Problem requirements — As you look over the data below, please find each line where the word "area" appears, then copy it.

Source data —
= Beginning of Section =

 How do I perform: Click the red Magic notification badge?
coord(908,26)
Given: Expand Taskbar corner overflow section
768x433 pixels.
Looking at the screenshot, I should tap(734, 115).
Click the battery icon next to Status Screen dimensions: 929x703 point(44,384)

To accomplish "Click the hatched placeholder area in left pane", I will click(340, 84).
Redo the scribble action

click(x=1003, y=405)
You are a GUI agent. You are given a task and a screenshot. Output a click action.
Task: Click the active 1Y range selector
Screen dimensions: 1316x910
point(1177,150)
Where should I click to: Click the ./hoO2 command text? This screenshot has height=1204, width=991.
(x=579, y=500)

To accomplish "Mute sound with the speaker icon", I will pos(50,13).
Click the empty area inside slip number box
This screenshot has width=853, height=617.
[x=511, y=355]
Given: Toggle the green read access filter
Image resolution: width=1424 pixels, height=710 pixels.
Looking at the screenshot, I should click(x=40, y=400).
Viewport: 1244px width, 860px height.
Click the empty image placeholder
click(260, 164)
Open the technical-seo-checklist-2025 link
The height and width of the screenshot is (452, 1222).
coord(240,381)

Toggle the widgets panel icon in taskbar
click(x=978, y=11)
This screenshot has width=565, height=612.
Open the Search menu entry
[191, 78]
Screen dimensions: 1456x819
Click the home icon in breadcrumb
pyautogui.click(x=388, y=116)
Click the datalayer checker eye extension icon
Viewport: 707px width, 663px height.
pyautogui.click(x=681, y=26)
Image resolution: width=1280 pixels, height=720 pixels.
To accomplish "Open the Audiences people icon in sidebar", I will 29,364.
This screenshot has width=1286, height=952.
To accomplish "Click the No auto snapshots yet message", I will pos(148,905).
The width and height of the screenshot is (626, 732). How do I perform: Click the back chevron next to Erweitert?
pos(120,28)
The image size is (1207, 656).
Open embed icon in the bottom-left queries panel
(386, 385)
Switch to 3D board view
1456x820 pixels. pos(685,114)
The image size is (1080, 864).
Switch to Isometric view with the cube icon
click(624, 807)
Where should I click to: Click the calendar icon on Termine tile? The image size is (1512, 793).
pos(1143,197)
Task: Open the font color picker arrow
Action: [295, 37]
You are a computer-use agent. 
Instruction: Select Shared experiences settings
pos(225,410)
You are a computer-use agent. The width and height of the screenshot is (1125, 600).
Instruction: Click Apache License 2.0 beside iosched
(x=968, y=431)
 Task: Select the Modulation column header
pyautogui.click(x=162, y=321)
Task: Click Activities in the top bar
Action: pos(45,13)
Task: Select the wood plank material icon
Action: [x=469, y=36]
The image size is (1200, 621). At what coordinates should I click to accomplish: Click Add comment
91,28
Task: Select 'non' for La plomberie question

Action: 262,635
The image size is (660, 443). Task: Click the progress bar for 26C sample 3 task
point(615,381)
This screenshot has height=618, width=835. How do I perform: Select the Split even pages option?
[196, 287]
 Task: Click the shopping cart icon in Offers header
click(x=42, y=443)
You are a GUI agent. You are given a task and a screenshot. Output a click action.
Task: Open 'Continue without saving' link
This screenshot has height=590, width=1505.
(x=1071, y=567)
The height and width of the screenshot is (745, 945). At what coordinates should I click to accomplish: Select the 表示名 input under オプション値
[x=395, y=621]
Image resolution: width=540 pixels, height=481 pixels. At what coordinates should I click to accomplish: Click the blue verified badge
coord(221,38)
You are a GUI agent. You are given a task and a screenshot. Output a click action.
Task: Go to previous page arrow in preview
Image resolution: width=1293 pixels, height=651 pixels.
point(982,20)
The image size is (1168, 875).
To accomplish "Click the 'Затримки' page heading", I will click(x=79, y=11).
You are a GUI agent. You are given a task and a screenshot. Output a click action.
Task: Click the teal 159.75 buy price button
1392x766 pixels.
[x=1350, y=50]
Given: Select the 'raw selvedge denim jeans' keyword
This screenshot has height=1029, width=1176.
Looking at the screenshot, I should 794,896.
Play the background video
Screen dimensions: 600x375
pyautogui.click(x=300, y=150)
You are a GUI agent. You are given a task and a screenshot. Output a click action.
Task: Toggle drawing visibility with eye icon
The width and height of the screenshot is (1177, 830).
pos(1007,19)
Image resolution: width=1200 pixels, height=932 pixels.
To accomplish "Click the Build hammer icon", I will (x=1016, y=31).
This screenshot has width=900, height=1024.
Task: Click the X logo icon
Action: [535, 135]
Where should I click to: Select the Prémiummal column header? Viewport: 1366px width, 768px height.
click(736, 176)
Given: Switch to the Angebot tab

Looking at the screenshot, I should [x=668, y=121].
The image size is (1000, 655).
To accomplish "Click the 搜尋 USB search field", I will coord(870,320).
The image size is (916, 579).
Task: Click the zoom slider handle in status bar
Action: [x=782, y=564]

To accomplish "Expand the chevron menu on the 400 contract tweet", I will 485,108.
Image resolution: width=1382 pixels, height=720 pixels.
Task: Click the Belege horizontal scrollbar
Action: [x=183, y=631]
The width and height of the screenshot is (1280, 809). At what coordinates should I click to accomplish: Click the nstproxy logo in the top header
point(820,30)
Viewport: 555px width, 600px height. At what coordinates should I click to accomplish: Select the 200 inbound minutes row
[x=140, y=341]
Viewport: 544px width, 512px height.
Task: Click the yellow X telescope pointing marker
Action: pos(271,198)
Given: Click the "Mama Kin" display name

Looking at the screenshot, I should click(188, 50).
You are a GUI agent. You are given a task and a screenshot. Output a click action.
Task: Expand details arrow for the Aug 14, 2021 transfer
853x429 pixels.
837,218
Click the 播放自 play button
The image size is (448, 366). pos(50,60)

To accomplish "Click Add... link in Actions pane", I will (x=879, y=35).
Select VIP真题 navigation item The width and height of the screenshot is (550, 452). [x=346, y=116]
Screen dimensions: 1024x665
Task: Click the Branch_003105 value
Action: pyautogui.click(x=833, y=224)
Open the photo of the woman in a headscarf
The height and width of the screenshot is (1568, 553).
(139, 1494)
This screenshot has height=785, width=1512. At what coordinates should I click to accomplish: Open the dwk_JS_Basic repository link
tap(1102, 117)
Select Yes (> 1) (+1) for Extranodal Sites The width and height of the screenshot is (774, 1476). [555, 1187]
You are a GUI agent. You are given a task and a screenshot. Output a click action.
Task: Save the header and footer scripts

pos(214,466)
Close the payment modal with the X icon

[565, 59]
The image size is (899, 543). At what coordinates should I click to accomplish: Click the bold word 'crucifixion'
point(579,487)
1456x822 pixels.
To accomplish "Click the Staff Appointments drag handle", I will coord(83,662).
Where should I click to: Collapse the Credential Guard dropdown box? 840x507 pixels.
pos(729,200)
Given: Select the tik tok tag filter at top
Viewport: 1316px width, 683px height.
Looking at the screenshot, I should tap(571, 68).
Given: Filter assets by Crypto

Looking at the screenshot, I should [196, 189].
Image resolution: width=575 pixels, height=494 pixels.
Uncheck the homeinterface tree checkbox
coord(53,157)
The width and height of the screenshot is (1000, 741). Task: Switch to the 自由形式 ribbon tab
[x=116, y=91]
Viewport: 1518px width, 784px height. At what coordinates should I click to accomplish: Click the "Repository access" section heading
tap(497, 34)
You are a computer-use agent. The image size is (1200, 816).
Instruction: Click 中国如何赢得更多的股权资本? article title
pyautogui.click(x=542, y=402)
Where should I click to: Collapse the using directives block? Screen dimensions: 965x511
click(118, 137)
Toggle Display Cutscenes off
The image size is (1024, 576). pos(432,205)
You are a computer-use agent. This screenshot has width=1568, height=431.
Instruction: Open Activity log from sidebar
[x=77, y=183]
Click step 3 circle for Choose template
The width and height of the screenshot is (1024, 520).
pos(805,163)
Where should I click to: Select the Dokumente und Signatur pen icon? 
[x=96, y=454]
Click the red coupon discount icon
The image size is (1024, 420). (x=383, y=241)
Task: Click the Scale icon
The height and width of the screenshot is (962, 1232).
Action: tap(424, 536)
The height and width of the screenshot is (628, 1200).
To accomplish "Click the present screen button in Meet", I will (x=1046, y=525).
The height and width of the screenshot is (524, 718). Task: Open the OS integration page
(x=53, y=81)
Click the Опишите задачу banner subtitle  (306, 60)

= End of Section =

Finished task —
To accomplish "Click the hatched placeholder area in left pane", I will click(340, 84).
Click the empty area inside slip number box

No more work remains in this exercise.